Text shown:
========================================
# Lawn mower stops after two seconds..



## Bravid (Jul 23, 2008)

I have a Weedeater 300 series lawn mower and I haven't had a problem with it all last summer. It worked fine a few weeks ago, but it won't stay on. There is plenty of gas, but it stops a few seconds after I pull the cord. Any help would be appreciated.


----------



## jerryh3 (Dec 10, 2007)

Check the oil. It may have a low oil shutoff.


----------



## fungku (Jul 27, 2008)

Make sure you're turning off the choke :thumbup:


----------



## buletbob (May 9, 2008)

sounds as if the float is sticking. find the float bowl at the bottom of the carb, there will be a drain screw on the bowl. shut the fuel off, then unscrew the drain screw wait till the fuel stops coming out and tap the side of the bowl with your screw driver a few times and put every thing back. BOB


----------



## TazinCR (Jun 23, 2008)

If it is flooding it will be putting off black smoke. Try running it with the choke on. If it runs you have a fuel delivery problem.
With this sorry gas we get today always add a fuel stabilizer or empty the tank and run it dry before storage. Carbs gum up very easy.


----------



## KUIPORNG (Jan 11, 2006)

*I have similar problem also with mine ...*

I also think it is fuel delivery problem... of some sort... in my case... I kind of depends on my luck... sometimes it works for a longer while... sometimes it doesn't.... when it doesn't.... what I do is I open the fuel cap.... start the engine... it ran... then I close the cap... as looks like natural pressure of air forcing the fuel into the engine easier... then it will run ..... and this method works for me so far.....

One day if this method stop working.... I will have to do open up the engine like above said which I really don't have a clue.....


----------



## pF45 (Jul 23, 2008)

change spark plug, drain old fuel, clean filter, add stabilizer to new fuel and you should be golden.
========================================
Task to complete:
In the lawn mower thread, rewrite the paragraph that begins "sounds as if the float is sticking" as a short numbered list of steps. The rows come from a separate source.

Recorded data:
========================================
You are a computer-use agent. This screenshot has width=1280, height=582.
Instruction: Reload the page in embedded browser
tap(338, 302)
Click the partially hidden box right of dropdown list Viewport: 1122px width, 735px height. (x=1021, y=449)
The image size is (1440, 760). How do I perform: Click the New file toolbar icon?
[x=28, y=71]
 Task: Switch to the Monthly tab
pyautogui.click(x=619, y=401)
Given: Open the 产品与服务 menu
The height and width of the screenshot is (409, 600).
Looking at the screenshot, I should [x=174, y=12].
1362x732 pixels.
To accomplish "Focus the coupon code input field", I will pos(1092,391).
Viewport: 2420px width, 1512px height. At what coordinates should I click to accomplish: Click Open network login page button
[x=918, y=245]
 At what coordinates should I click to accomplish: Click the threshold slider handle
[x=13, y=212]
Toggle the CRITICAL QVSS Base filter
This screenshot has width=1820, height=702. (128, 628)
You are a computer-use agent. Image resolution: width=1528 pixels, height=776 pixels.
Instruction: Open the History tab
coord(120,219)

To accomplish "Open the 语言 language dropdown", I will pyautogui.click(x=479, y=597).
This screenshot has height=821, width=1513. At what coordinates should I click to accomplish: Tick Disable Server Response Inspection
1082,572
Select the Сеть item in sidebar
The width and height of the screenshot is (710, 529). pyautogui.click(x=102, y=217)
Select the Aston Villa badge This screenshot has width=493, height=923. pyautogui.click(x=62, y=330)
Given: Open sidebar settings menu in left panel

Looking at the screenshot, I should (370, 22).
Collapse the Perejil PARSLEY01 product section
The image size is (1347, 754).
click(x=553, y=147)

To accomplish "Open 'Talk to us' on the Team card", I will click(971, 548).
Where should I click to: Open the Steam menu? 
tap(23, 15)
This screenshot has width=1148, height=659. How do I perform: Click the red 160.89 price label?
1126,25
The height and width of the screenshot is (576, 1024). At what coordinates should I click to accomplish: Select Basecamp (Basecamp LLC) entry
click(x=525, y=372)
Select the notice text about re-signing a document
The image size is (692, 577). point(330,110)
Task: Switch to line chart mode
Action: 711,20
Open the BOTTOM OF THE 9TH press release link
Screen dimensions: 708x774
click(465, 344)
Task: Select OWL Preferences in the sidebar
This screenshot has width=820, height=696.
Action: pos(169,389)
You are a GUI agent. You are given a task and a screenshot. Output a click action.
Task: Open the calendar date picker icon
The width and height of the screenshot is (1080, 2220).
========================================
Final answer:
1. The likely cause is a sticking float.
2. Find the float bowl at the bottom of the carburetor and the drain screw on it.
3. Shut the fuel off.
4. Remove the drain screw and wait until the fuel stops coming out.
5. Tap the side of the bowl a few times with a screwdriver.
6. Put everything back together.